▸ **TASK INSTRUCTIONS**
Rewrite the stretch of the listing from the line containing "Open the user profile icon" through the line containing "pyautogui.click(x=51, y=1138)" as a Markdown table with the columns Number and Text. Put one line per row, number the rows in order, and skip blank lines.

▸ **SUPPLIED INFORMATION**
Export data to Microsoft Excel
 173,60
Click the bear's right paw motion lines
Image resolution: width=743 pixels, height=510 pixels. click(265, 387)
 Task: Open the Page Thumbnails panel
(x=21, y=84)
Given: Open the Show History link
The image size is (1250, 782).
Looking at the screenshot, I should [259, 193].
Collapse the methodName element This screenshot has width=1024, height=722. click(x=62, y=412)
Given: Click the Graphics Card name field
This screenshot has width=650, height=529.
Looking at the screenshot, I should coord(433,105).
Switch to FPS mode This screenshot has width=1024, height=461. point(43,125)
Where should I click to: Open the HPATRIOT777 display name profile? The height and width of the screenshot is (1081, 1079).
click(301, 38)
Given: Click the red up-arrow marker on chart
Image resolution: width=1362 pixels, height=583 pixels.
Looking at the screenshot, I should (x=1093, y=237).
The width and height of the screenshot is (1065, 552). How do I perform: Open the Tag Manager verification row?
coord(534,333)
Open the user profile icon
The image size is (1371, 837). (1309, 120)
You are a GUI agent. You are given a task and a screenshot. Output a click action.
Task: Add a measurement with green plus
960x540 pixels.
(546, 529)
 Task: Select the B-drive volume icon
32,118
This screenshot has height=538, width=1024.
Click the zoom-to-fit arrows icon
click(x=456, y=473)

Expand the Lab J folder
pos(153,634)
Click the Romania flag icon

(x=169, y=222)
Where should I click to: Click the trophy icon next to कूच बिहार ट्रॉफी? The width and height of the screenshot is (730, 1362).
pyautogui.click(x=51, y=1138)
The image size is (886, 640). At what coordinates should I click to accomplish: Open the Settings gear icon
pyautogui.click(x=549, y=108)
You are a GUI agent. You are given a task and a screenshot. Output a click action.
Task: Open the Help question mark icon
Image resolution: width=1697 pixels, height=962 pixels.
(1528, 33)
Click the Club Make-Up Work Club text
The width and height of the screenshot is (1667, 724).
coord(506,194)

▸ **EXERCISE RESPONSE**
| Number | Text |
|---|---|
| 1 | Open the user profile icon |
| 2 | The image size is (1371, 837). (1309, 120) |
| 3 | You are a GUI agent. You are given a task and a screenshot. Output a click action. |
| 4 | Task: Add a measurement with green plus |
| 5 | 960x540 pixels. |
| 6 | (546, 529) |
| 7 |  Task: Select the B-drive volume icon |
| 8 | 32,118 |
| 9 | This screenshot has height=538, width=1024. |
| 10 | Click the zoom-to-fit arrows icon |
| 11 | click(x=456, y=473) |
| 12 | Expand the Lab J folder |
| 13 | pos(153,634) |
| 14 | Click the Romania flag icon |
| 15 | (x=169, y=222) |
| 16 | Where should I click to: Click the trophy icon next to कूच बिहार ट्रॉफी? The width and height of the screenshot is (730, 1362). |
| 17 | pyautogui.click(x=51, y=1138) |